Dublin’s Lord Major explains why he thinks the city well deserves its eighth-place position in the 2012 QS Best Student Cities.
Andrew Montague, the Lord Mayor of Dublin, talks to us about the factors behind Dublin’s eighth place finish in our Best Student Cities ranking.
Dublin, the city that gave us Oscar Wilde, James Joyce and Samuel Beckett, is not a city that lacks romantic appeal. Indeed, it is one of the most visited cities in the world in terms of tourism.
It is also popular with a certain type of longer term visitor, with 11,671 international students studying at one of its four ranking universities when the data was collected for the 2011 QS World University Rankings – just shy of a quarter of the overall total.

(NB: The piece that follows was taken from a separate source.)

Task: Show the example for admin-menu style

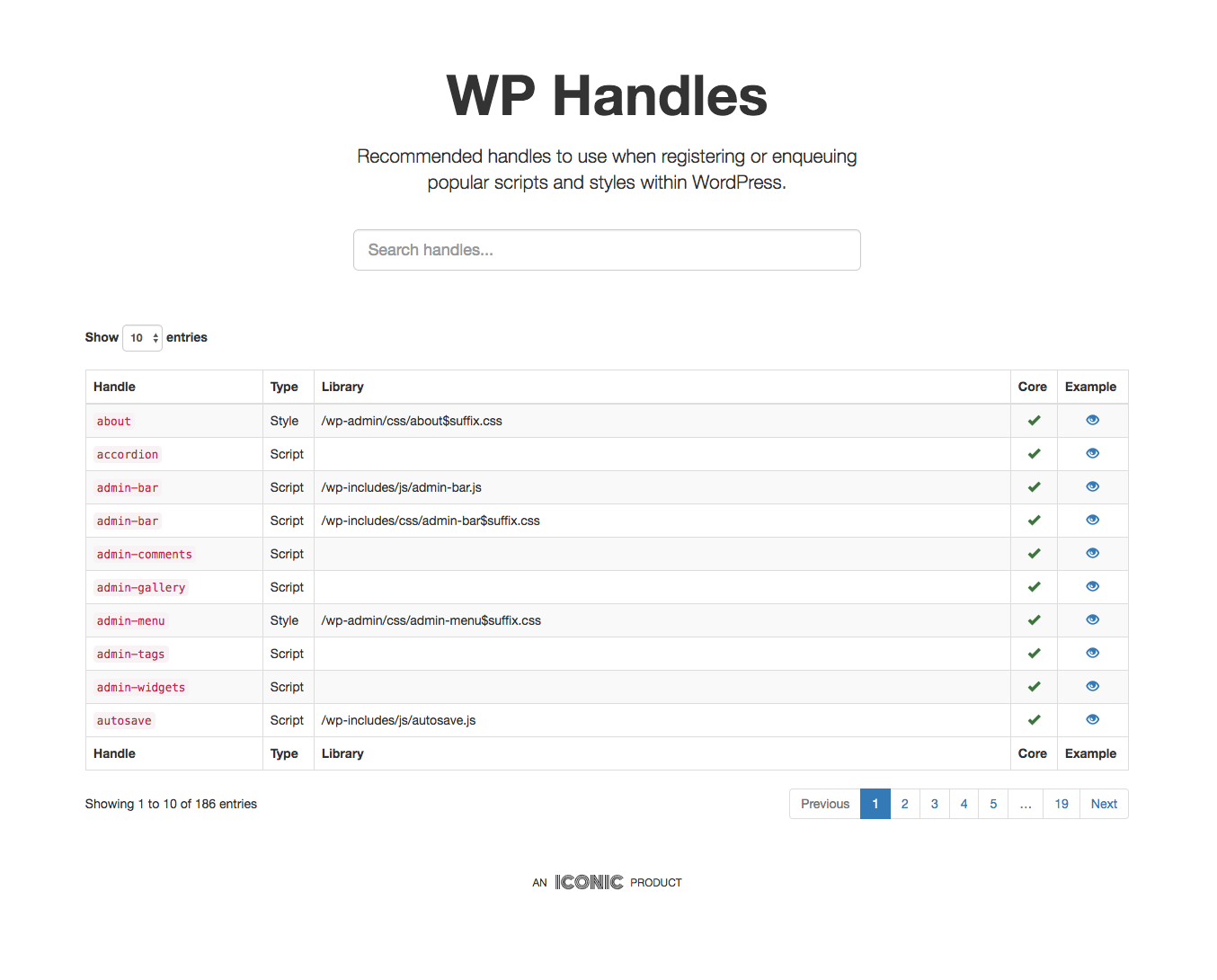Action: [1092, 619]
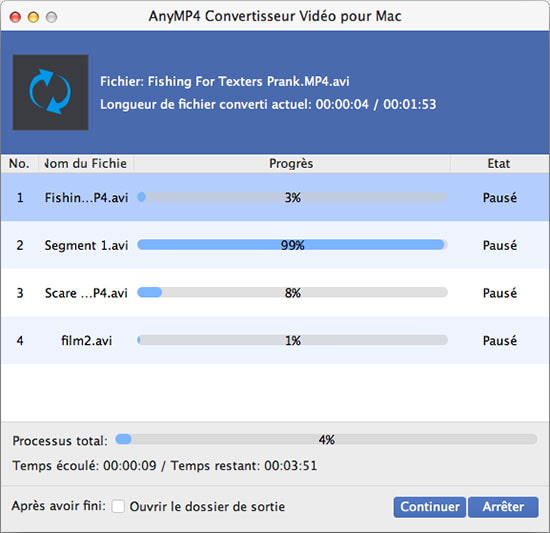Enable Ouvrir le dossier de sortie checkbox
Image resolution: width=550 pixels, height=533 pixels.
tap(118, 506)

A good performance in the inaugural QS Best Student Cities ranking was therefore to be expected, but to finish in eighth is still particularly impressive.
So what’s behind this strong performance from the Irish capital? With four universities in the rankings, two of which – Trinity College Dublin at 65 and University College Dublin – are in the top 200, it obviously scores highly in terms of its universities.
But where it performs particularly well is student mix, as the above figures will attest to, in which it is the second highest ranking city outside of Australia (in the top 50).
Attracting foreign students, says the city’s Lord Mayor Andrew Montague, is a key priority. “It is critically important for the city and a key priority for us as a city council. It builds links between Dublin and the rest of the world, with a wide range of benefits economically, culturally and socially; allows our students to meet and learn from students from all around the world; and encourages innovation, new ideas and research leading to new products and services.”
“Major changes,” he adds, “have been made to our immigration regime to encourage international students to come here.”
Policies are one thing, but to be successful there must be something concrete behind them. What is it, then, that attracts so many international students to Ireland’s capital?
“Dublin can offer a high quality educational experience, on top of which it's a friendly, open, welcoming city, which is also young and diverse. Its relatively small scale means that it is easy to get around, and it also offers easy access to countryside and rest of Ireland.” He adds that it enjoys a rich cultural life, and that that public museums and galleries are free.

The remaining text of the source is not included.